The Forum also grappled with the complexities of onward and cross-border movements. Refugee populations are dynamic, and uncoordinated secondary movements between countries complicate national planning. It was agreed that these movements cannot be managed through isolated national policies. Strengthened regional coordination, harmonized documentation standards, and robust information-sharing are essential for a coherent and predictable response.

Amidst these challenges, the Forum also shone light on promising practices. Examples from Uganda demonstrated how refugees, when supported by an enabling environment, establish thriving enterprises, join savings groups, and invigorate local economies. In Kenya, the Shirika Plan was recognized as a critical opportunity to embed refugee inclusion within national development frameworks. Refugee-led organizations and private sector actors showcased scalable models that combine skills training, entrepreneurship incubation, and market linkages.

A recurring theme was the need to move from “textbook” policy design to evidence-based implementation. Participants stressed the urgent requirement for robust, disaggregated labour market data to guide programming, engage the private sector meaningfully, and measure progress toward self-reliance. Without reliable data on refugee skills and workforce participation, interventions risk being misaligned with actual needs and market demands.

A Collective Roadmap for Action

Building on this rich dialogue, RCK facilitated a collaborative co-creation session on the second day, designed to forge a tangible regional roadmap for action. Stakeholders collectively identified priority areas, including:

  • Necessity to harmonize policies to advance a common regional approach for refugee labour market inclusion through EAC and IGAD framework.
  • Digitize and streamline documentation systems to enhance the accessibility and cross-border recognition of refugee identities and work authorizations.
  • Strengthen inter-agency coordination to foster more effective collaboration between national ministries, regional bodies, and civil society.
  • Establish mechanisms for the recognition of prior learning to formally validate the qualifications and skills that refugees bring with them.
  • Create structured public-private partnership platforms to strategically engage the private sector as a key partner in employment and training.
  • Strengthen labour protection mechanisms to safeguard all workers, including refugees, from exploitation and abuse.
  • Establish a regional monitoring and accountability platform to track progress, measure impact, and ensure follow-through against shared goals.

This roadmap outlines concrete actions to be pursued within the next 1 – 2 years, assigning clear responsibilities across relevant ministries, regional bodies, civil society, and development partners.

Conclusion: A Shared Ambition

The Forum concluded with a powerful and unified consensus that refugee labour market inclusion is no longer an option but a central pillar of country-based and regional stability, economic growth, and social cohesion. Refugees should be recognized as economic actors and contributors. However, inclusion must be managed in a way that also strengthens host communities, preventing social tensions and ensuring that the benefits are shared by all.

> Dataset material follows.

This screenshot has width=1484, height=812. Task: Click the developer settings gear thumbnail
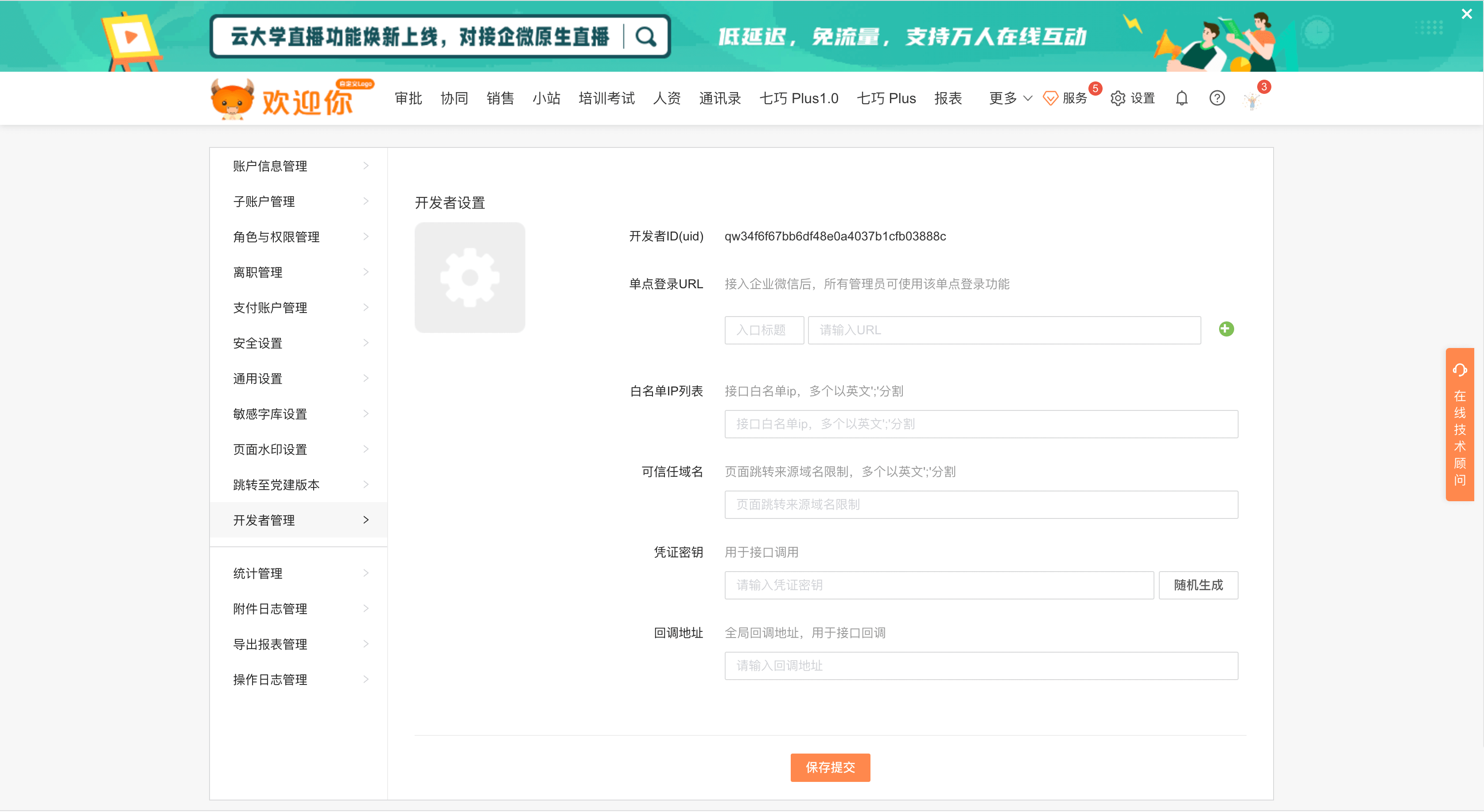pos(470,278)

No single institution or government can navigate this transition alone. Sustained collaboration, political will, and coordinated regional action are indispensable. As the convener, RCK remains deeply committed to advancing the outcomes of this Forum. We will work with partners to support follow-up engagements, operationalize the agreed roadmap, and track progress through measurable indicators.

The East African Regional Forum on Access to Labour Markets for Refugees reaffirmed a shared regional ambition to build resilient systems that enable refugees and host communities to thrive together. As humanitarian resources/ shrinking funding decline and displacement endures, the path forward is clear. It lies in coordinated, development-oriented approaches that unlock the productive potential of all who reside within our region, building a more prosperous and inclusive future for East Africa.